Required action -
The result should be an exact copy of only the lines from the one with "Viewport: 842px width, 682px height." through the last line of the data below, with pictures omitted.
*** Listed entries ***
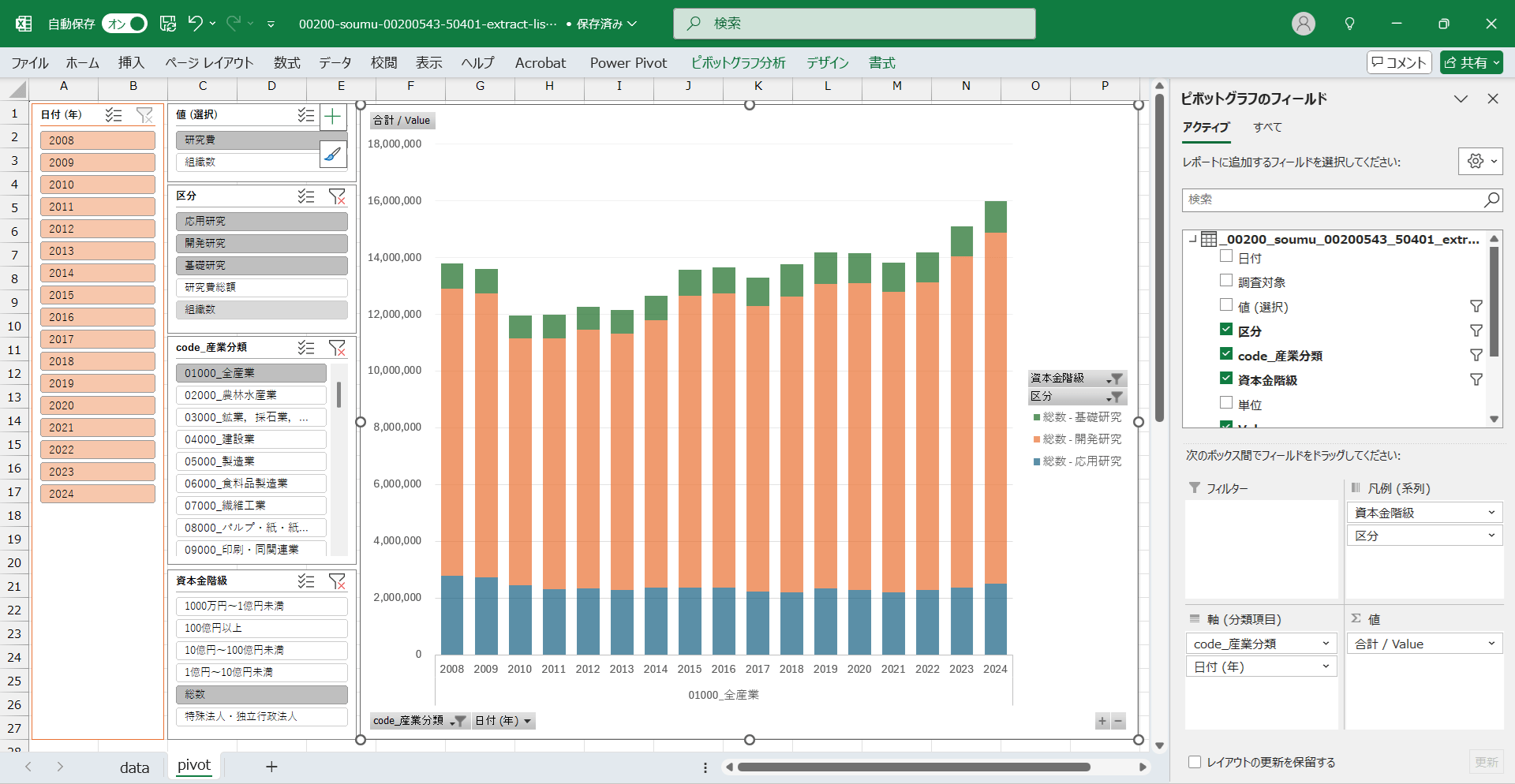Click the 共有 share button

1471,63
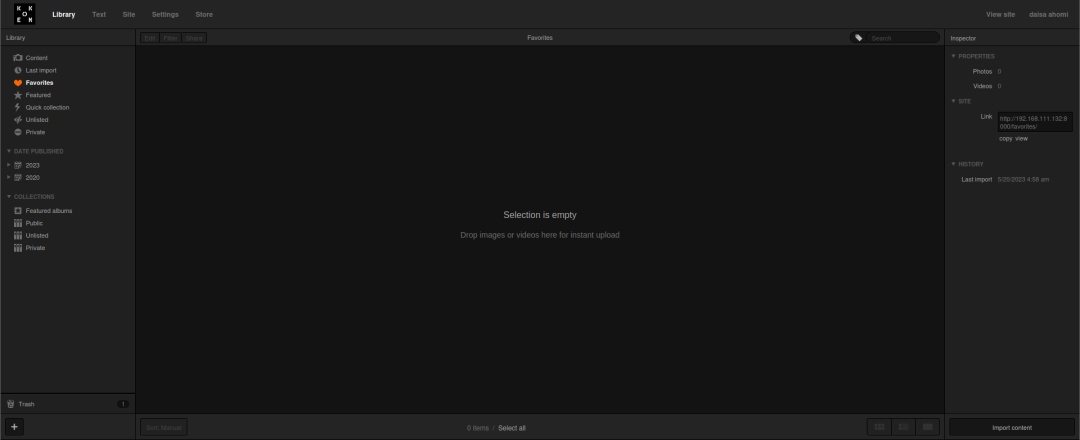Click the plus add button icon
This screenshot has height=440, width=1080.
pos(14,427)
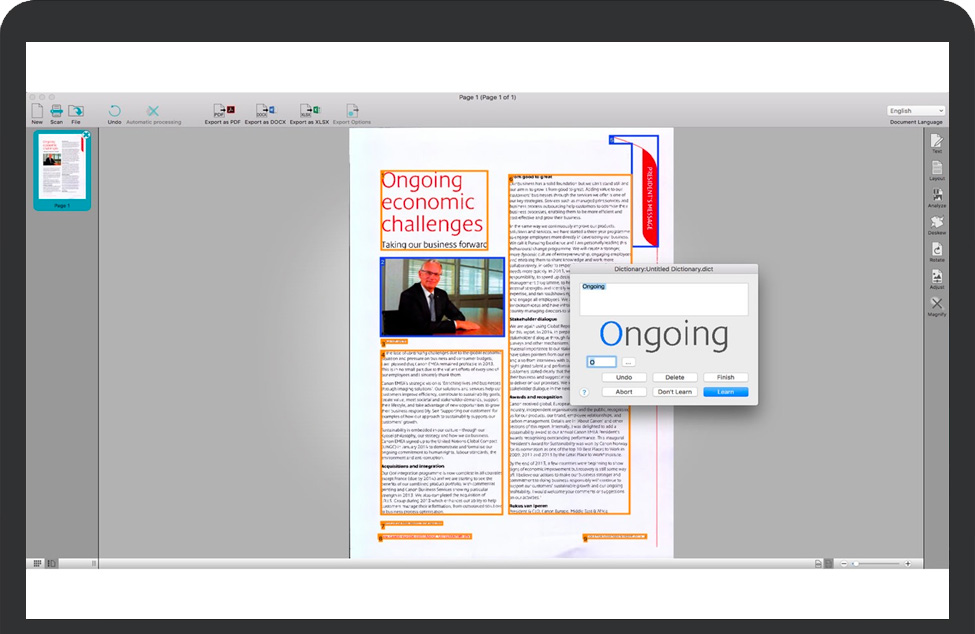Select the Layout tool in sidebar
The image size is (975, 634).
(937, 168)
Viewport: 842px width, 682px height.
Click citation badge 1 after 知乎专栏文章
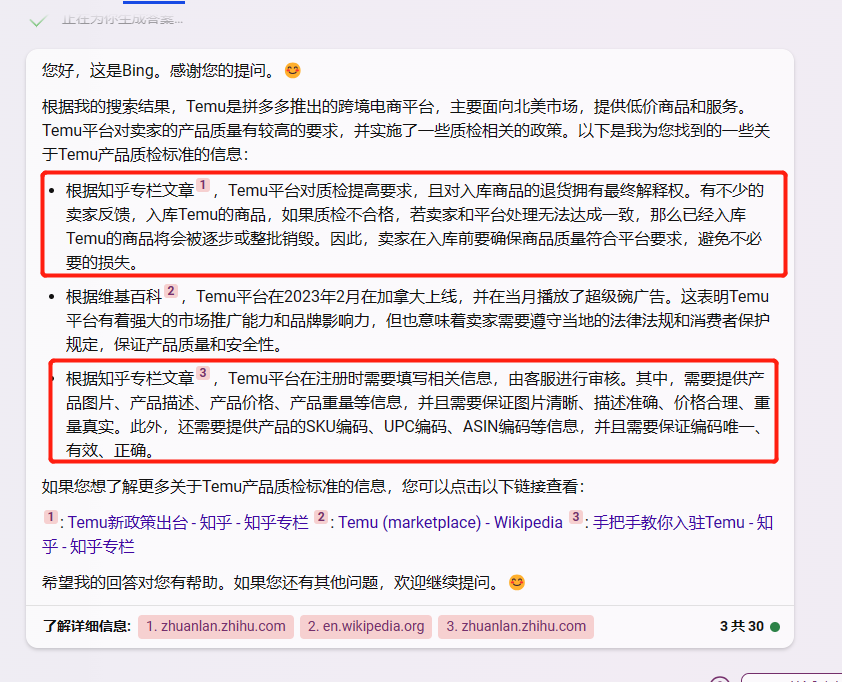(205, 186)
*** End of Listed entries ***
Written reply -
Viewport: 842px width, 682px height.
Click citation badge 1 after 知乎专栏文章
(205, 186)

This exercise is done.